Breast cancer recurrence is complex and multifactorial. Factors that contribute to recurrence after breast conserving therapy, such as young age, no systemic therapy, aggressive disease, etc., also predispose the patient to recurrence after mastectomy. Recurrence relates not only to the operative technique, but also to intrinsic tumor characteristics as well as adjuvant and the neoadjuvant therapies utilized. Modern local recurrence rates may be inferred from the Early Breast Cancer Trialists’ Collaborative Group overview which found 5-year local recurrence rates of 7% for lumpectomy with radiotherapy compared with 26% for lumpectomy without radiotherapy.53 This large overview of 78 prospective randomized trials of early breast cancer found that if four breast cancer recurrences could be prevented, one breast cancer related death would be averted.53
Technique
The diagnosis is confirmed by a core biopsy preoperatively, and the patient is re-examined before the operation is commences. The lesion is marked while the patient is awake to facilitate location of the tumor in the operating room. If the lesion is not palpable then wire localization or ultrasound may be used to identify the location of the lesion or biopsy clip. Incision selection is demonstrated in Figure 10.15.

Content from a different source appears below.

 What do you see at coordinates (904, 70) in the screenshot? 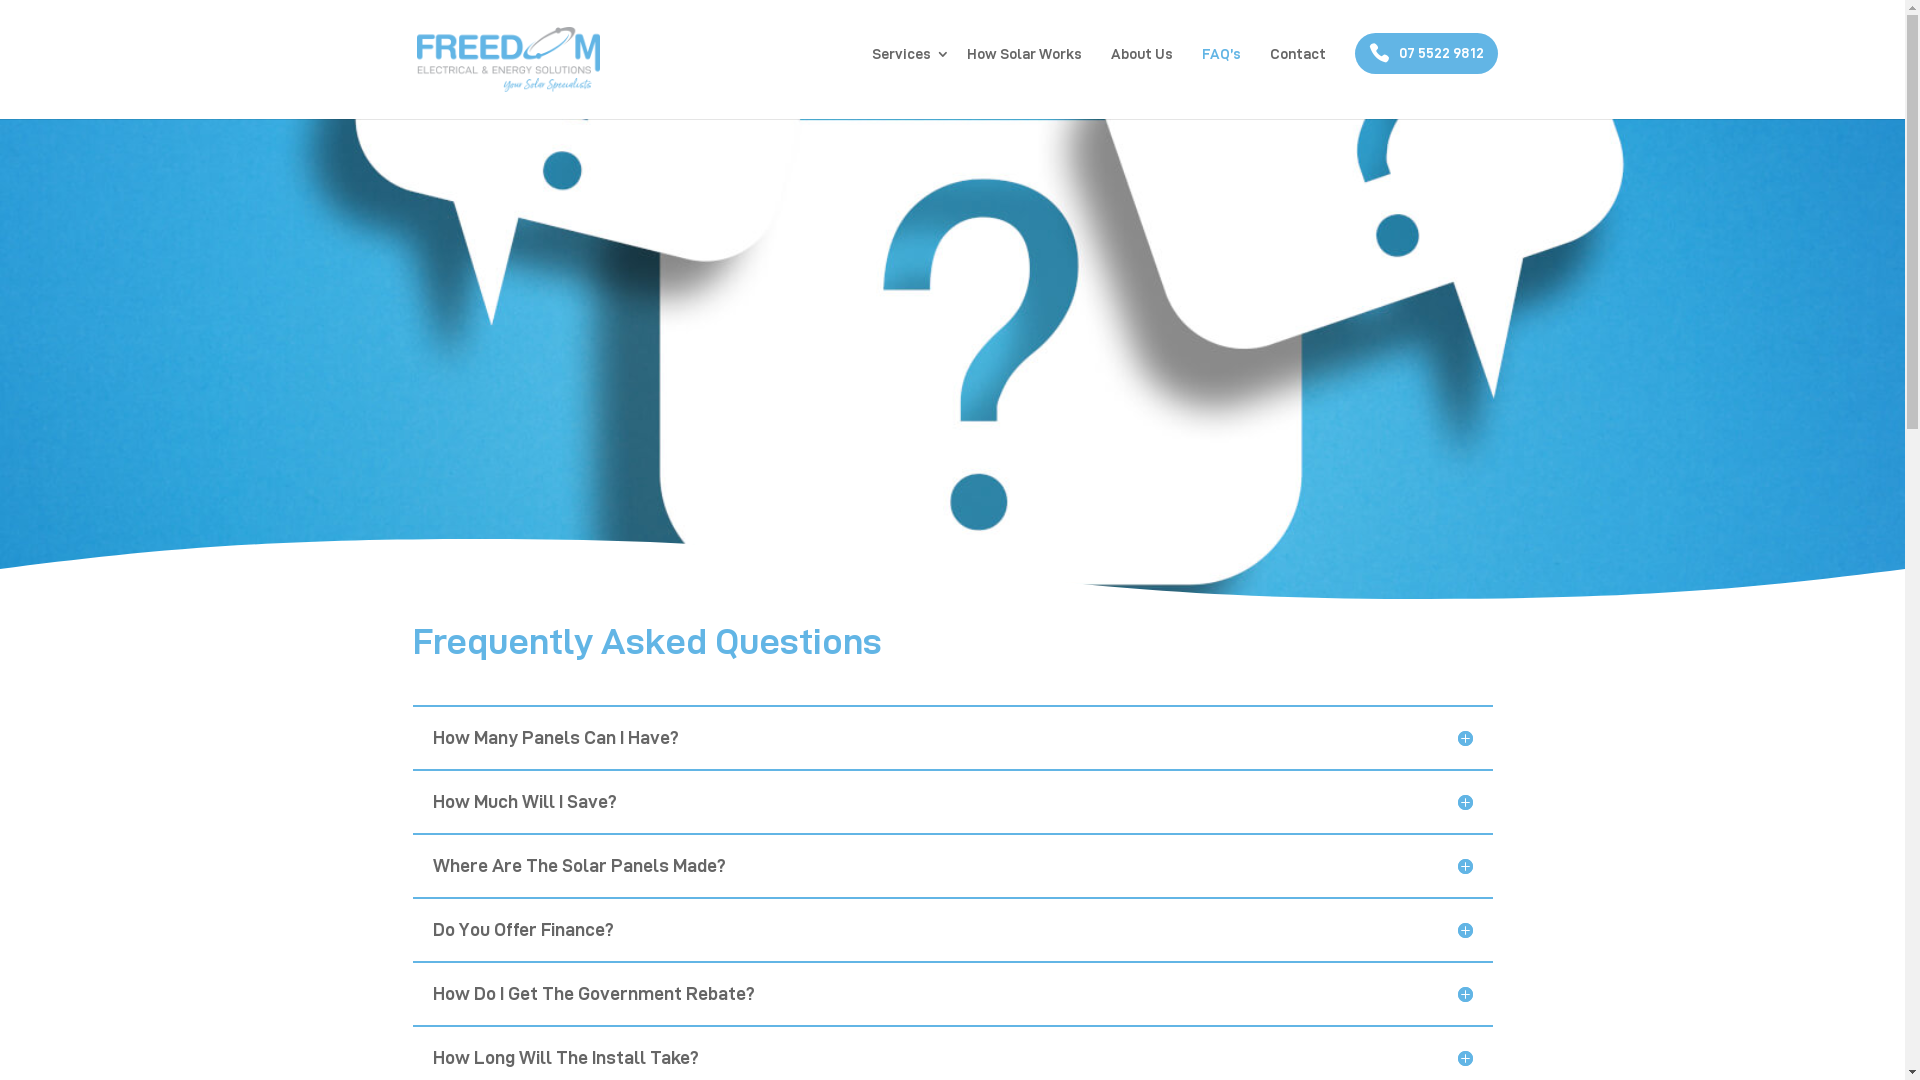
I see `Services` at bounding box center [904, 70].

After the incision is made, tissue forceps are used to grasp the skin and electrocautery is used to dissect circumferentially around the tumor including a margin of grossly normal tissue. The dissection may continue to the pectoralis fascia for the deep margin, but for small, superficial tumors, this depth of resection may not be necessary. If the tumor is near the skin, an ellipse of skin should be resected to ensure negative margins. The tumor is oriented with marking sutures. The resection specimen is sent for an ex vivo radiograph to ascertain whether the calcifications in question were removed. Breast conserving surgery carries with in an inherent risk of close or positive margins microscopically on permanent section histopathology (range 9–32%).54–57
Meticulous intraoperative margin assessment must be followed to ensure the best possible outcome in breast conserving procedures. Intraoperative processing of the partial mastectomy is extremely important; needle localization with radiographs (Fig. 10.16) and stepwise sectioning (Fig. 10.17) have been utilized to decrease the rate of positive margins. This necessitates a team of radiologists and pathologists to ensure that the safest minimal volume of tissue adjacent the tumor is resected – thus enhancing the aesthetic outcome – while optimizing the likelihood that adequate and accurate margins are obtained. While the extensive intraoperative process is time consuming, it can significantly decrease the need for re-excision to achieve negative margins and enhance the aesthetic results.58 If there is any concern about margins based on surgical, radiographic or pathology input, the lumpectomy cavity is re-excised prior to closure. These re-excision specimens are sent separately from the main specimen for pathologic evaluation. If there are questions regarding margin status, it may be best to delay the plans for reconstruction in conjunction with the conserving surgery to avoid any transposition of local tissues that might confound re-excision.